Примечания — к рукописи статьи моей: «Эстетическое понимание истории».
На слова статьи: «в желчных строках Достоевского (в посмертно напечатанной Записной книжке его) о Леонтьеве сказалась какая-то ненависть. Напротив, Вл. Соловьев, не слишком склоняющий слух к тому, что против него говорят, на этот раз внимательно поправился».
Знаменитую «Речь при открытии памятника Пушкину в Москве». Как эта речь, так и последние любящие рассказы Л. Н. Толстого, начиная с Чем люди живы, вызвали одну из самых блестящих и мрачных брошюр Леонтьева: «Наши новые христиане, гр. Л. Н. Толстой и Ф. М. Достоевский». Но уж если «изменой христианству» показалась Леонтьеву «любовь» названных писателей, призыв их к «братолюбию», — то чем могло бы показаться, в отношении к христианству, «алкивиадство», «красивые страсти» самого К. Н. Леонтьева? Тут, в эти годы и в тех брошюрах, в сущности начался глубокий религиозный водоворот христианства. Стержнем его был вопрос: что есть сердцевина в христианстве: нравственность, братолюбие, или некая мистика, при коей «братолюбие» и не особенно важно?
Вставлен грубый порицательный эпитет, который мы опускаем.

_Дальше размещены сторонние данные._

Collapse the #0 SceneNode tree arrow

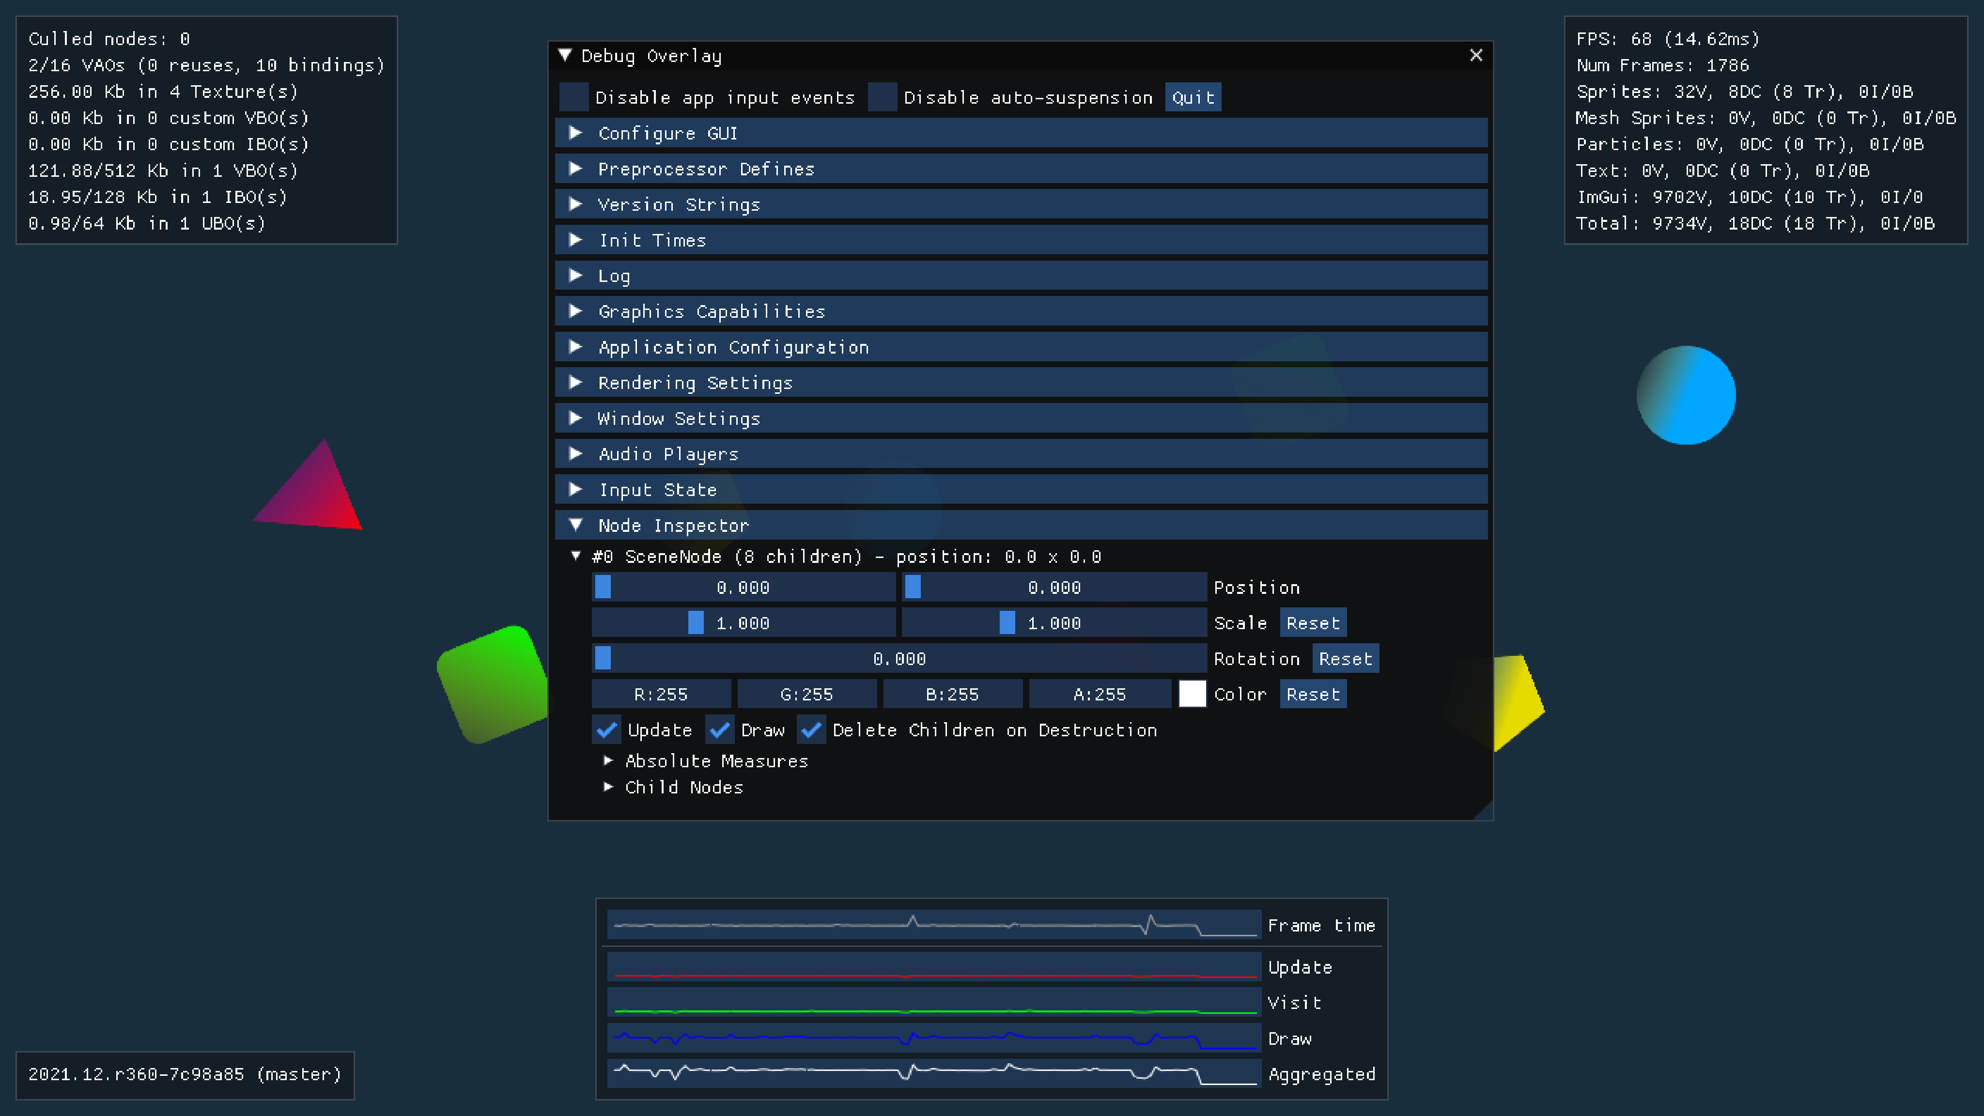pos(575,556)
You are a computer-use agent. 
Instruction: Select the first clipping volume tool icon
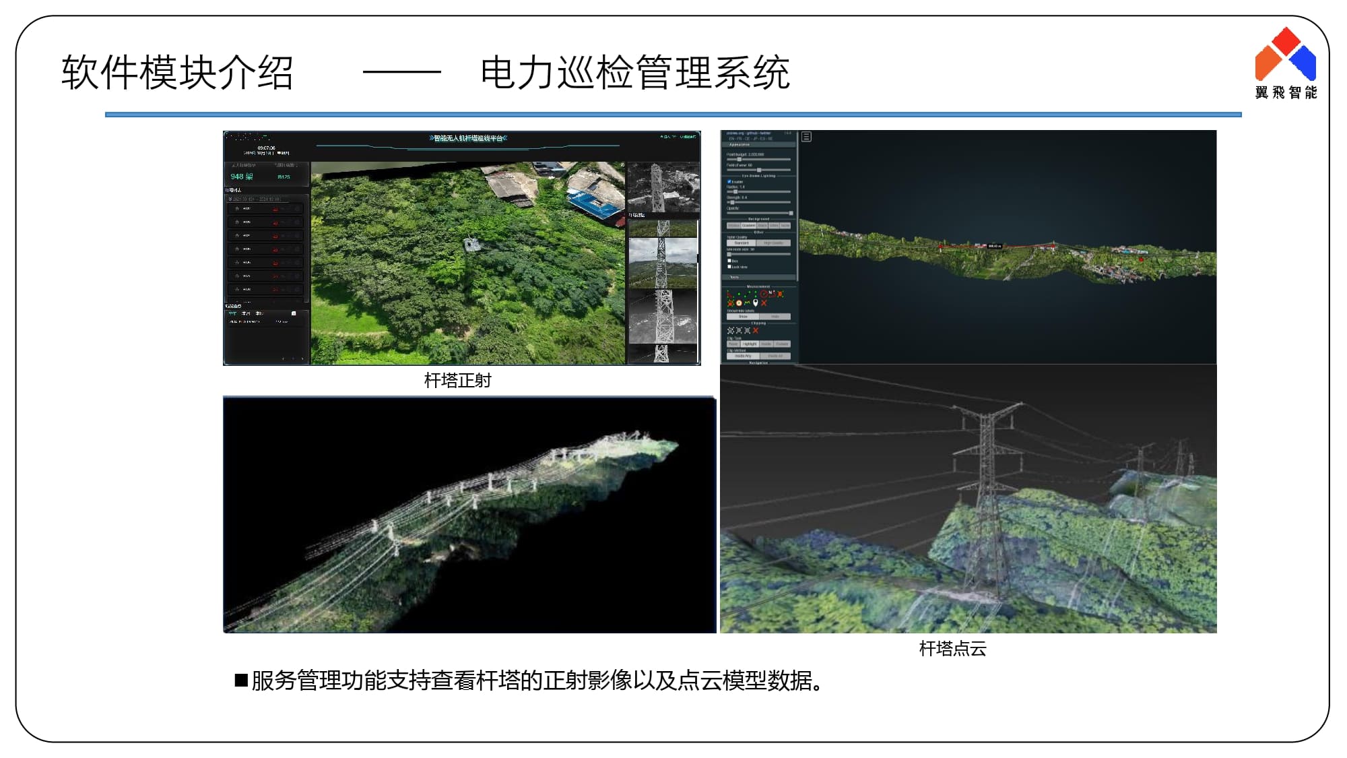click(730, 330)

Печатаем эти слова Л — ва, как документ мышления уже умершего человека, которое не может пробудить ничего живого в живых.
Сохраняем все это, как документ, — как сам Толстой обнародовал грубые и жестокие к нему письма за два последние года. Все это — живая история, страниц которой (никаких) не следует вырывать. «Что было — было» принцип истории.

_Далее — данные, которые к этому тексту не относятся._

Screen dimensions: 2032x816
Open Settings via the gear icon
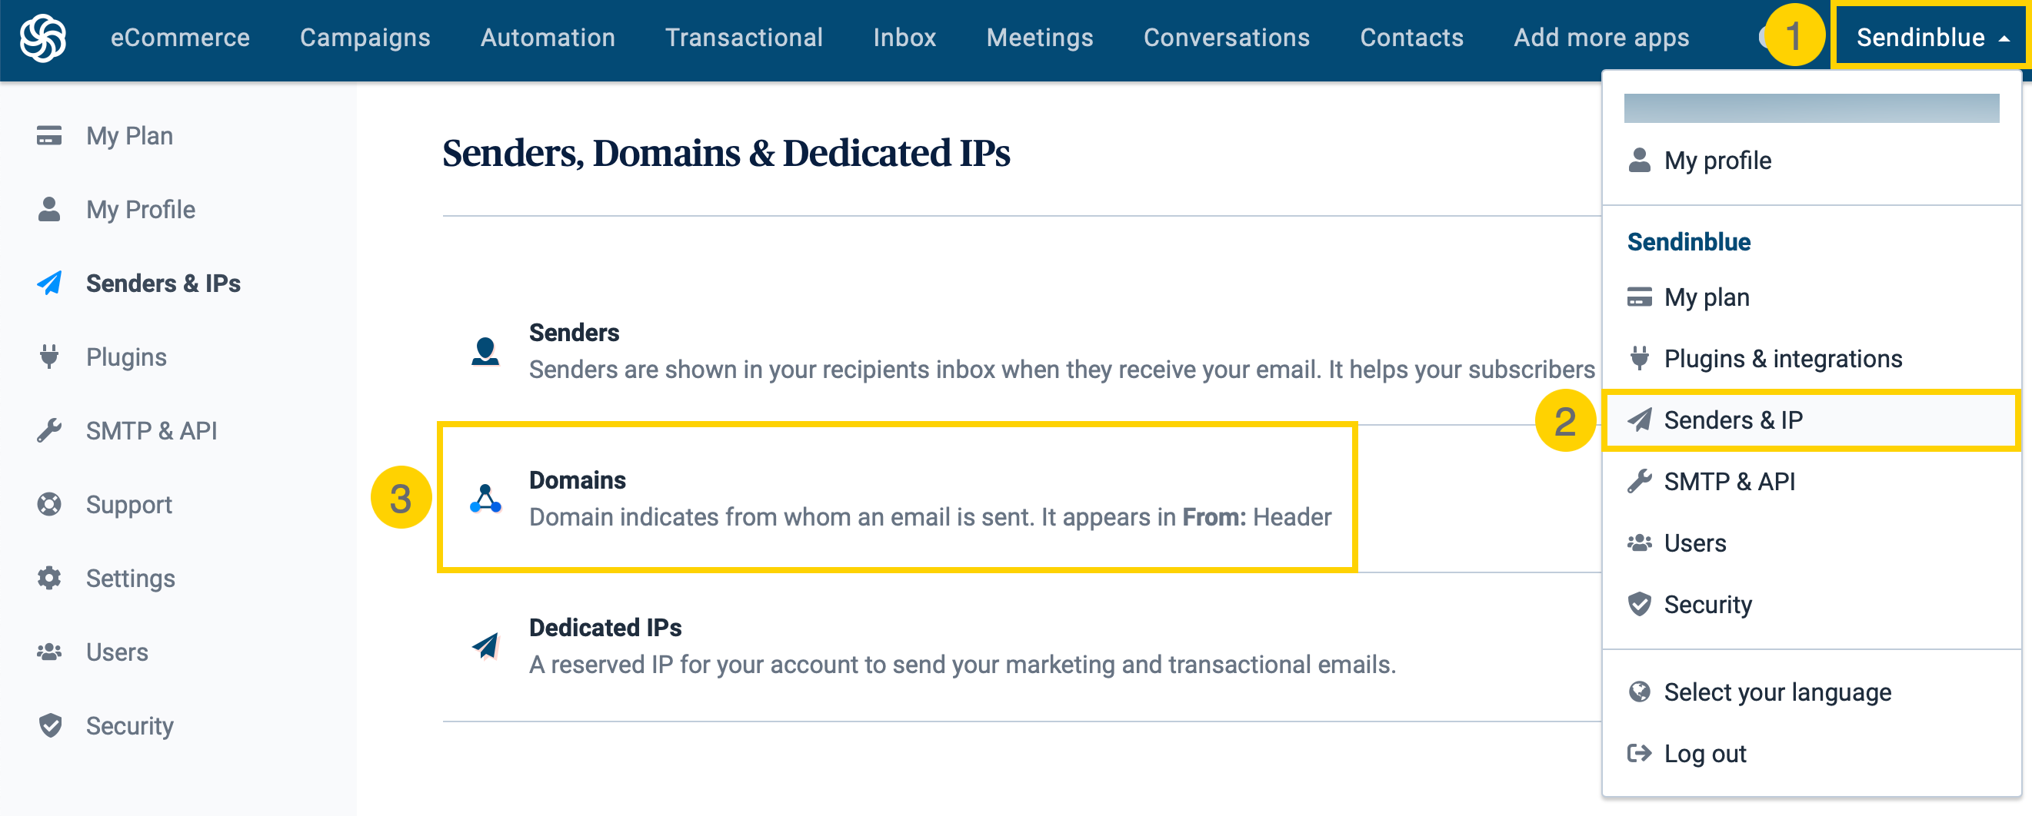click(x=49, y=578)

На слова мои: «Л-в, очевидно, сжился с миром художественного творчества Толстого, и, наконец, через много-много лет, как будто пресытившись им, теперь отрывается от красоты, так долго и безмолвно созерцаемой, и, отрываясь, высказывает, почему он это делает».

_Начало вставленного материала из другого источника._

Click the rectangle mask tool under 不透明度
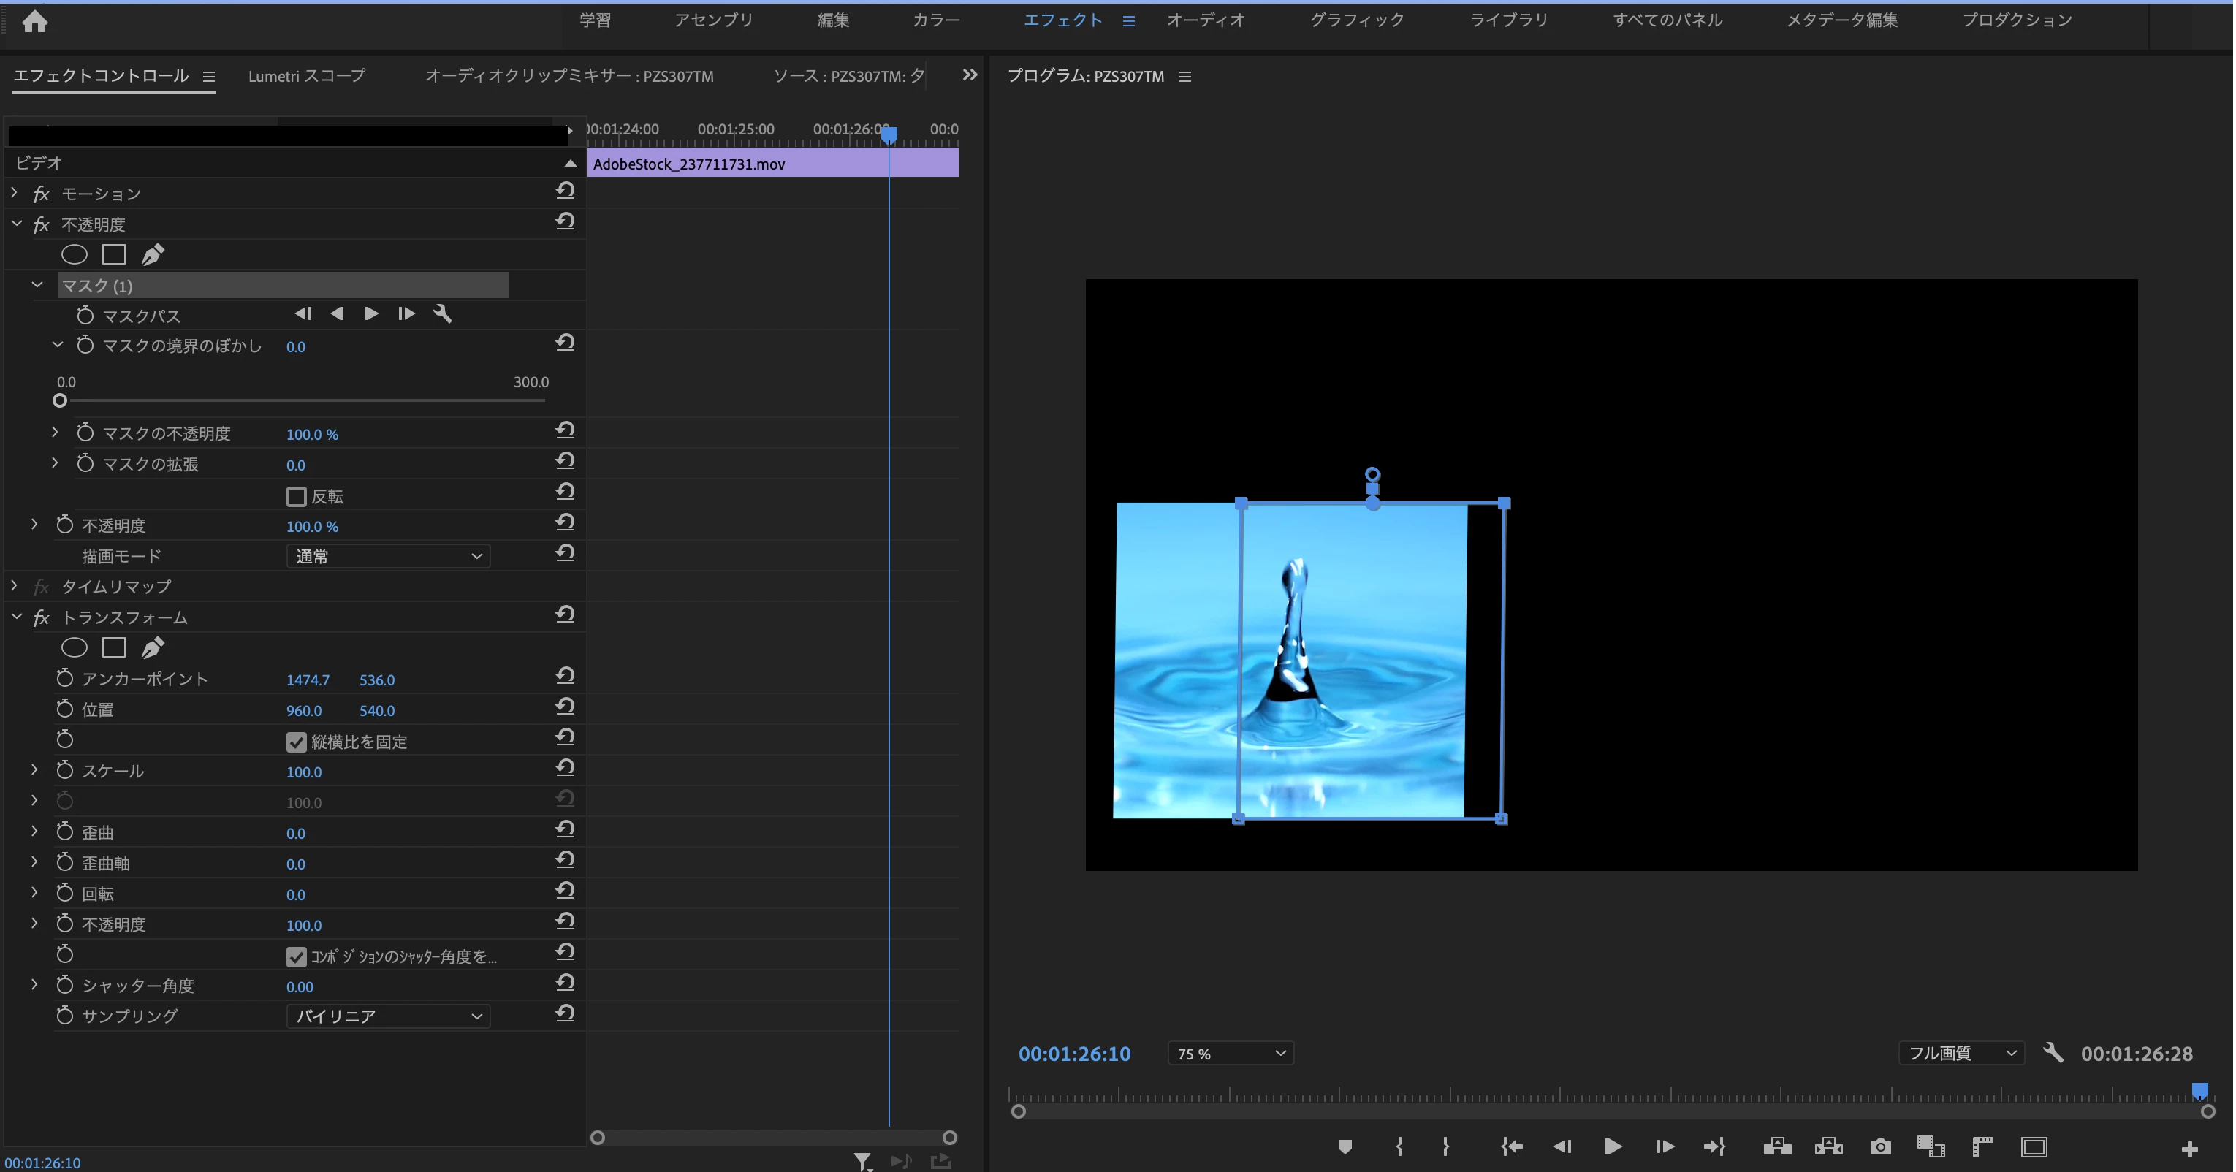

На слова: «Почти невозможно не согласиться с взглядом его (Л-ва) на Толстого, как на последнего и высшего выразителя своеобразного цикла нашей литературы, после которого ей предстоит или повторяться и падать в пределах того же внешнего стиля и внутреннего настроения, или выходить на новые пути художественного творчества, искать сил к иным духовным созерцаниям, чем какие господствовали в последние сорок лет, и находить иные приемы, чтобы их выразить».
К словам: «Психологический анализ, недостаточно проникающий у Гончарова, узкий в своем применении у Тургенева, искаженный и болезненный у Достоевского, только у гр. Л. Толстого вырос во всю полноту свою, двигаясь во всех направлениях, повсюду нормальный и достигающий везде той глубины, дальше которой для художника предстоит уже не изображение, но придумывание и фантазирование.